Sound and Color as Maya

September 21, 2006


From time to time, a page from a book jumps out at you like a revelation on fire. Daniel J. Levitin’s new book, THIS IS YOUR BRAIN ON MUSIC is rocking my world. I’m only on his first chapter (What is Music) and am impressed at how well he concisely brings the non-musician up to speed for reading purposes. His summary is fresh, whimsical, and not classical music oriented. It was a page from the introduction that blew me away:

The word pitch refers to the mental representation an organism has of the fundamental frequency of a sound. That is, pitch is a purely psychological phenomenon related to the frequency of vibrating air molecules. By “psychological,” I mean that it is entirely in our heads, not in the-world-out-there; it is the end product of a chain of mental events that gives rise to an entirely subjective, internal mental representation or quality. Sound waves––molecules of air vibrating at various frequencies––do not themselves have pitch. Their motion and oscillations can be measured, but it takes a human (or animal) brain to map them to that internal quality we call pitch.
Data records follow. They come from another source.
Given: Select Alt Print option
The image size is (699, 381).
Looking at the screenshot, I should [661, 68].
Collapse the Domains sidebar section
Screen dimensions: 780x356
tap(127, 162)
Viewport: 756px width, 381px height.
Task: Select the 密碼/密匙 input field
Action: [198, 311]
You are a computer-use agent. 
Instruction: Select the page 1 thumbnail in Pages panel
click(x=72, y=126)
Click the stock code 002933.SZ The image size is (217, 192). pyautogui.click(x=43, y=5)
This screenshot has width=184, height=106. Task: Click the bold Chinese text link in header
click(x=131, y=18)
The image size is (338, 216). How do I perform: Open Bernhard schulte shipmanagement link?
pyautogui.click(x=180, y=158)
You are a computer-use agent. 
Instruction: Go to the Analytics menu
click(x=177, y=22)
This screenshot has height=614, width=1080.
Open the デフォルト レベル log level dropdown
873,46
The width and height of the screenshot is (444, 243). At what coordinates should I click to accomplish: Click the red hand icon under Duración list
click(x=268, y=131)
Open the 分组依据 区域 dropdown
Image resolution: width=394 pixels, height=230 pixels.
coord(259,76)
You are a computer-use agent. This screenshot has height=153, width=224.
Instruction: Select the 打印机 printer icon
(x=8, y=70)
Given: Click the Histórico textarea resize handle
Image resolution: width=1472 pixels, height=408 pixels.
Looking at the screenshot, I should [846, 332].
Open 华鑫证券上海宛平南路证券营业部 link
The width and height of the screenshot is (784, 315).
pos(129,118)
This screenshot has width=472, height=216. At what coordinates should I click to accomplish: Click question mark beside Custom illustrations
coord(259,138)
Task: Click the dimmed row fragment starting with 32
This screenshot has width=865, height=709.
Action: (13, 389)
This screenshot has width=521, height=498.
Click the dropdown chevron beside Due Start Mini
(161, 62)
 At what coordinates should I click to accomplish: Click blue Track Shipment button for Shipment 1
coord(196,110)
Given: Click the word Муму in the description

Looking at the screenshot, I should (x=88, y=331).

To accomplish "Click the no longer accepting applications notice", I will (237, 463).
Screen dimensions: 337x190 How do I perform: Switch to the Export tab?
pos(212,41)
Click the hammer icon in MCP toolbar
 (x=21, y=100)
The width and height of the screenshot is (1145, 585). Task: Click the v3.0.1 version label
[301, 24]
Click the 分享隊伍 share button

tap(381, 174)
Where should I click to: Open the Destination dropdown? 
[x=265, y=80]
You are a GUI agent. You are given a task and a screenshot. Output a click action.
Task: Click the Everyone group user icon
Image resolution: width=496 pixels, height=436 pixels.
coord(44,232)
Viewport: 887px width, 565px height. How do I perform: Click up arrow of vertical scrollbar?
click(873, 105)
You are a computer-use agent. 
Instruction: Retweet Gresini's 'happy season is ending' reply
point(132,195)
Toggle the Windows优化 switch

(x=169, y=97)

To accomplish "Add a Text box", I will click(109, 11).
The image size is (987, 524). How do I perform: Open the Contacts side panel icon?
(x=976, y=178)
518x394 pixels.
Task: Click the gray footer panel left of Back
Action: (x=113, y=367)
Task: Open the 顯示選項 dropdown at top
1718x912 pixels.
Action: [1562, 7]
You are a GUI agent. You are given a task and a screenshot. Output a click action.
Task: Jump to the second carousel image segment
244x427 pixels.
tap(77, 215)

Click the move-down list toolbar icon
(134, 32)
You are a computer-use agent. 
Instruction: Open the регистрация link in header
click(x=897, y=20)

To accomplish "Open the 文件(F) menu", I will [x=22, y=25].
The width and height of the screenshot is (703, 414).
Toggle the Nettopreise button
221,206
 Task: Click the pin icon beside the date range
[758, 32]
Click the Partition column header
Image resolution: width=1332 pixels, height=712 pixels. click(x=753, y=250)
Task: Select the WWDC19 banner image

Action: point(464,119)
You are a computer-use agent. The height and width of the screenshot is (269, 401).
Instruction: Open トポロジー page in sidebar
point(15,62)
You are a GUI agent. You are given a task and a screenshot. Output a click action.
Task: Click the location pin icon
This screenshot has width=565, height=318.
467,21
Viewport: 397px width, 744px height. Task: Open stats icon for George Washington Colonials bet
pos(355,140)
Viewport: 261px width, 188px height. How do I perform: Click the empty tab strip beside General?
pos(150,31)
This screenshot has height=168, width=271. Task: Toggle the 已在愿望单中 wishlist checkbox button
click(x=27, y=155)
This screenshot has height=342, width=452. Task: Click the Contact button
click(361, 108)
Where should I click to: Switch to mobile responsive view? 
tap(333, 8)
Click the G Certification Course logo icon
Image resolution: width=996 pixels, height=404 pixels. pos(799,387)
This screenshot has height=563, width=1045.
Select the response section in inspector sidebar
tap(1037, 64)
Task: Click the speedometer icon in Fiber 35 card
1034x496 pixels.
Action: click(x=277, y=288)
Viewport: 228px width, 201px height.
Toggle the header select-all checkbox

We perceive color in a similar way, and it was Isaac Newton who first realized this. […]. Newton was the first to point out that light is colorless, and that consequently color has to occur inside our brain. He wrote, “The waves themselves are not colored.”

I have told people that I devote my life to stuff that evaporates in the air, and leaves a memory (music). I knew my career was a peculiar one, and was floored to re-realize that every color and sound I see or hear are constructs of my own mind, and ultimately, maya (illusion). The flippant phrase “you create your own reality” now seems more of a truism than I had ever imagined.

I guess this means that there is no guarantee that creatures from other planets could perceive our paintings or our music. I would imagine that dance and sculpture be more universal, in the literal sense.

But what is even more baffling, puzzling and thrilling, is that music is way, way beyond just sound. And the fact that earthlings understand music is even more amazing, and fortunate for people like me. Levitin cites a friend (we’ve all had similar ones) who know absolutely nothing about music theory, notation, musicology, or performance, but can identify (for instance) middle Coltrane, or early Coltrane, and who is playing, and what is different about the “sound.” So many people have this enormous intelligence for music but have identity crises over their inability to play Mozart concertos, or a Hendrix solo. Accept the kind of musical talent you have, even if it isn’t the kind that pays the bills.

Those illusive entities called notes, that our brains construct, string together to create melodies; the melodies soar over sustained chords that move together but more slowly, as though listening and sympathizing with the melody.

Music, and for that matter, musicians are magicians. They can biochemically change you in the turn of a phrase. The “change” occurs only in the listeners brain. It doesn’t corporally “exist.” But you look into the eyes of the enchanted listener, and you see that it does.